I've got a new Dankung style frame made for flats - flattened and smooth surface at the top of the tips. Other than that, the whole frame is knurled... but it's getting wrapped anyway. 

Would you smooth the surface inside the plug holes, where the latex meets the frame?


----------



## andypandy1 (Apr 8, 2016)

I would give it a few passes with some fine sandpaper. Just make sure it’s not sharp that it’ll roughen up your flat-bands to the point where it’ll cause early breakage.


----------



## Karloshi (Apr 6, 2021)

I would shoot it for a few sets of bands first and see how it goes. If you notice any issues with band wear then make the necessary changes.


----------



## Valery (Jan 2, 2020)

I wouldn't grind the slingshot down, especially since securing the tape with tapered plugs isn't the best solution. I use this attachment, I'm fine with it.


----------



## karaolos (Jan 12, 2014)

I appreciate the input guys! 

Will give it a go without modifying or wrapping and see what happens...


----------



## skarrd (Jul 20, 2011)

Valery said:


> I wouldn't grind the slingshot down, especially since securing the tape with tapered plugs isn't the best solution.
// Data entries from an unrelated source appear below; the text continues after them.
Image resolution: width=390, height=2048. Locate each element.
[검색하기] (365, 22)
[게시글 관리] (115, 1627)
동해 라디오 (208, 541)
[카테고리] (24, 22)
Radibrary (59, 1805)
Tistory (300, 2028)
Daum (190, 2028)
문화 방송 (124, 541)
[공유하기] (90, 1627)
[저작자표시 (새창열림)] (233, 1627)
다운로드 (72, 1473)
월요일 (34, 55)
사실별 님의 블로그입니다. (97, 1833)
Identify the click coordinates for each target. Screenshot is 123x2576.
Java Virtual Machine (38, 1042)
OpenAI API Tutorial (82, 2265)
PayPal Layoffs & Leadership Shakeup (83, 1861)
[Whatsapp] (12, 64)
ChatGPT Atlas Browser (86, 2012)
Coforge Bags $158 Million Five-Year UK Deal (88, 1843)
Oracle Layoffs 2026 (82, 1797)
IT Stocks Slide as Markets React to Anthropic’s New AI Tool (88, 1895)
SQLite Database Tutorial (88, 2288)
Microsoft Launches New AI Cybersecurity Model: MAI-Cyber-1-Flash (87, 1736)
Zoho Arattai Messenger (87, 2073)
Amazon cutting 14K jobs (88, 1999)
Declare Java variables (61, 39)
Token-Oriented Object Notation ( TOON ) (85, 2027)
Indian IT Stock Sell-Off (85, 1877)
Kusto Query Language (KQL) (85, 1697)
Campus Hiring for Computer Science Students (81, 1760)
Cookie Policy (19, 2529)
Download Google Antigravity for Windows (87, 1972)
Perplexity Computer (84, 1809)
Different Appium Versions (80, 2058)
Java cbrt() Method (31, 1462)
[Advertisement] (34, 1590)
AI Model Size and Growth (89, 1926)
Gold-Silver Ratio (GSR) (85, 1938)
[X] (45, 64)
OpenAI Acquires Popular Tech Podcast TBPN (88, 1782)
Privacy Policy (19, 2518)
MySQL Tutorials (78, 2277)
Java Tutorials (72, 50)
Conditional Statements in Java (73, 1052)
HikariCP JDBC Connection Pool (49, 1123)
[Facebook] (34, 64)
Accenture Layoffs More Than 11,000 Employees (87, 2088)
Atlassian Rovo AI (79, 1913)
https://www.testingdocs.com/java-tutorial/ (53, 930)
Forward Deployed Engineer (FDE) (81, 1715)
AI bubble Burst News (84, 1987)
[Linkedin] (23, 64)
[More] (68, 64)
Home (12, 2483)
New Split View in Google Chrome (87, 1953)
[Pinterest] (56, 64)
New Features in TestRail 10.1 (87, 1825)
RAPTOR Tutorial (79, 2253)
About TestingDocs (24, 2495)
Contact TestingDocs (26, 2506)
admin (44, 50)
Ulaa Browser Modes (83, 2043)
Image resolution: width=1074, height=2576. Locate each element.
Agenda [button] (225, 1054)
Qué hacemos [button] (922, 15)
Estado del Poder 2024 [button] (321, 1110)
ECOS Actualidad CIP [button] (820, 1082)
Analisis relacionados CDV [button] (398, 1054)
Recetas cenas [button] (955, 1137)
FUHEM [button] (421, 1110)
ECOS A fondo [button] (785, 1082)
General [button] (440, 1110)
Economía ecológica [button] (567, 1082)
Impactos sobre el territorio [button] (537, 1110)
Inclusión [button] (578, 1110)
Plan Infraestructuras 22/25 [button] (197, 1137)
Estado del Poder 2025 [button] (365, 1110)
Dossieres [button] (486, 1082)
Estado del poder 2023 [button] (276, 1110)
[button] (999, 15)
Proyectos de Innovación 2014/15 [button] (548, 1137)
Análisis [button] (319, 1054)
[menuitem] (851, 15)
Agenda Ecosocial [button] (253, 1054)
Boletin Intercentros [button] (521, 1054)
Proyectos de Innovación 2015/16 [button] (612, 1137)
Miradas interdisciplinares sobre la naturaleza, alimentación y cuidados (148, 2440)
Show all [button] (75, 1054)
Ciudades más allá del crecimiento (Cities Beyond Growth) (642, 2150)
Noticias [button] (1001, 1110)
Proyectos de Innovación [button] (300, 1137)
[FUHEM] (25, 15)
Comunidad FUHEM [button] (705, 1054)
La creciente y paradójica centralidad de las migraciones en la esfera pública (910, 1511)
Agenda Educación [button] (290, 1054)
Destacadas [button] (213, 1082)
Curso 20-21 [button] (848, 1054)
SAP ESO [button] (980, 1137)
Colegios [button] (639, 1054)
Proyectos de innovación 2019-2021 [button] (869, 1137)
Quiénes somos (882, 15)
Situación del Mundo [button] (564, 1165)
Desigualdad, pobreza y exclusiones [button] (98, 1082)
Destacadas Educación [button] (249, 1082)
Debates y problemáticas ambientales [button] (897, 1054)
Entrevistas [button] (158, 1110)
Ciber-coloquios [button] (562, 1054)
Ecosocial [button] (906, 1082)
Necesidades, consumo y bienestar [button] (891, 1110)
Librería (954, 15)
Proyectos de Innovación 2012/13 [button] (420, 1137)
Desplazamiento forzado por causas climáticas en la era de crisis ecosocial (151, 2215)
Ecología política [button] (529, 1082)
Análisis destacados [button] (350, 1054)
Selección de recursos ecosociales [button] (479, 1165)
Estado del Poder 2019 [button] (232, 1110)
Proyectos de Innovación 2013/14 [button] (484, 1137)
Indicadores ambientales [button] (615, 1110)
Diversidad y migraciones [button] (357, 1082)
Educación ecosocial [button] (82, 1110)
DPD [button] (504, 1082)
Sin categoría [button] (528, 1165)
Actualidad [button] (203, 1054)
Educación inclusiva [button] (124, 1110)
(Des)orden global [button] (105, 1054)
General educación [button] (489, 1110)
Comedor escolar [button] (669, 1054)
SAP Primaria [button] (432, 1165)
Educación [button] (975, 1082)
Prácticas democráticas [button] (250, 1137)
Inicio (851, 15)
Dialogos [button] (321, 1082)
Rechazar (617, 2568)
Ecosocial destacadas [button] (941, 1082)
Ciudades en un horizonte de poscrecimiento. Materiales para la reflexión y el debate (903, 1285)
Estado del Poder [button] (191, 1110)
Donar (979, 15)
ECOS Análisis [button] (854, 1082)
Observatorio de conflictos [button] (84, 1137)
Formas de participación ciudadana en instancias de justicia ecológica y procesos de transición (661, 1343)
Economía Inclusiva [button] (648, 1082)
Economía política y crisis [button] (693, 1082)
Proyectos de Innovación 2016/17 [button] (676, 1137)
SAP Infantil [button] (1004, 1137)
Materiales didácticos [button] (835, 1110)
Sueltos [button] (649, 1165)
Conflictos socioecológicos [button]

I use this attachment, I'm fine with it.
> View attachment 379122


very ingenious method there


----------



## Flatband (Dec 18, 2009)

Valery said:


> I wouldn't grind the slingshot down, especially since securing the tape with tapered plugs isn't the best solution. I use this attachment, I'm fine with it.
> View attachment 379122


Gypsy tabs on a Pretzel frame-A great match! Good job Bud!


----------